= Beginning of Section =

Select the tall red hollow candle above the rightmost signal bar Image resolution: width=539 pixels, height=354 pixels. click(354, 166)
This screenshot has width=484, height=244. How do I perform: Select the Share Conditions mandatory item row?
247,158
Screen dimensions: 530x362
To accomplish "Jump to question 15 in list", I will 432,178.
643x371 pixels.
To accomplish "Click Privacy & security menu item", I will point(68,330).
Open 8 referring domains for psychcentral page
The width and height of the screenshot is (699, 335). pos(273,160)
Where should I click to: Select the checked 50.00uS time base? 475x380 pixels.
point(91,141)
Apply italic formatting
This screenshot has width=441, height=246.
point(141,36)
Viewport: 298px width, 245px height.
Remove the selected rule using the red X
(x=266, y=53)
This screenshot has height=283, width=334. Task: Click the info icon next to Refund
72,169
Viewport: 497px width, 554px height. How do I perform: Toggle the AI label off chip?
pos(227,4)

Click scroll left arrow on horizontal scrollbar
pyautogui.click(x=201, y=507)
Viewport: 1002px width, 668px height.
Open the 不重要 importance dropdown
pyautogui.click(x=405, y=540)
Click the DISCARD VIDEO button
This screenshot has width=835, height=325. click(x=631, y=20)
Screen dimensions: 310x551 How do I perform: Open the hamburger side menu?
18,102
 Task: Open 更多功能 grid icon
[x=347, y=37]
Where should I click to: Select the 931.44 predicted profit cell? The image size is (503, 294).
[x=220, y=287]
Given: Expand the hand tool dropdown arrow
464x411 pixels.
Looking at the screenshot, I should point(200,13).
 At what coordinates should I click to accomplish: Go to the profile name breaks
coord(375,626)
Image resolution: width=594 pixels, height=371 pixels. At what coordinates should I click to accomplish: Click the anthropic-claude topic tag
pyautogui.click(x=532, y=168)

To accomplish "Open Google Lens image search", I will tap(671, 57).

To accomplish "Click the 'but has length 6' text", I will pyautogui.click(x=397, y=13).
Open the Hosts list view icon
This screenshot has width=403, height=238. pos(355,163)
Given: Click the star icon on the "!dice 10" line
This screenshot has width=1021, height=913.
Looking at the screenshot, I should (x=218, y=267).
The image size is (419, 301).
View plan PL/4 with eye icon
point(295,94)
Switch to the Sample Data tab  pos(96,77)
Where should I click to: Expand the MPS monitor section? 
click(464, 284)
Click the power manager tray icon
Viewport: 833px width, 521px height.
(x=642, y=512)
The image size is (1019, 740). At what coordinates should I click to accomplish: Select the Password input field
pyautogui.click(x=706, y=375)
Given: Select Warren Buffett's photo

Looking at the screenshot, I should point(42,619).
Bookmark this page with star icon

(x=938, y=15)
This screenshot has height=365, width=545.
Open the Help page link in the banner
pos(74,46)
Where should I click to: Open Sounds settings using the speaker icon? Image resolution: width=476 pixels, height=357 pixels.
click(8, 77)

= End of Section =

Every record must appear in the answer exactly as it does above.

## Written response
Select the tall red hollow candle above the rightmost signal bar Image resolution: width=539 pixels, height=354 pixels. click(354, 166)
This screenshot has width=484, height=244. How do I perform: Select the Share Conditions mandatory item row?
247,158
Screen dimensions: 530x362
To accomplish "Jump to question 15 in list", I will 432,178.
643x371 pixels.
To accomplish "Click Privacy & security menu item", I will point(68,330).
Open 8 referring domains for psychcentral page
The width and height of the screenshot is (699, 335). pos(273,160)
Where should I click to: Select the checked 50.00uS time base? 475x380 pixels.
point(91,141)
Apply italic formatting
This screenshot has width=441, height=246.
point(141,36)
Viewport: 298px width, 245px height.
Remove the selected rule using the red X
(x=266, y=53)
This screenshot has height=283, width=334. Task: Click the info icon next to Refund
72,169
Viewport: 497px width, 554px height. How do I perform: Toggle the AI label off chip?
pos(227,4)

Click scroll left arrow on horizontal scrollbar
pyautogui.click(x=201, y=507)
Viewport: 1002px width, 668px height.
Open the 不重要 importance dropdown
pyautogui.click(x=405, y=540)
Click the DISCARD VIDEO button
This screenshot has width=835, height=325. click(x=631, y=20)
Screen dimensions: 310x551 How do I perform: Open the hamburger side menu?
18,102
 Task: Open 更多功能 grid icon
[x=347, y=37]
Where should I click to: Select the 931.44 predicted profit cell? The image size is (503, 294).
[x=220, y=287]
Given: Expand the hand tool dropdown arrow
464x411 pixels.
Looking at the screenshot, I should point(200,13).
 At what coordinates should I click to accomplish: Go to the profile name breaks
coord(375,626)
Image resolution: width=594 pixels, height=371 pixels. At what coordinates should I click to accomplish: Click the anthropic-claude topic tag
pyautogui.click(x=532, y=168)

To accomplish "Open Google Lens image search", I will tap(671, 57).

To accomplish "Click the 'but has length 6' text", I will pyautogui.click(x=397, y=13).
Open the Hosts list view icon
This screenshot has width=403, height=238. pos(355,163)
Given: Click the star icon on the "!dice 10" line
This screenshot has width=1021, height=913.
Looking at the screenshot, I should (x=218, y=267).
The image size is (419, 301).
View plan PL/4 with eye icon
point(295,94)
Switch to the Sample Data tab  pos(96,77)
Where should I click to: Expand the MPS monitor section? 
click(464, 284)
Click the power manager tray icon
Viewport: 833px width, 521px height.
(x=642, y=512)
The image size is (1019, 740). At what coordinates should I click to accomplish: Select the Password input field
pyautogui.click(x=706, y=375)
Given: Select Warren Buffett's photo

Looking at the screenshot, I should point(42,619).
Bookmark this page with star icon

(x=938, y=15)
This screenshot has height=365, width=545.
Open the Help page link in the banner
pos(74,46)
Where should I click to: Open Sounds settings using the speaker icon? Image resolution: width=476 pixels, height=357 pixels.
click(8, 77)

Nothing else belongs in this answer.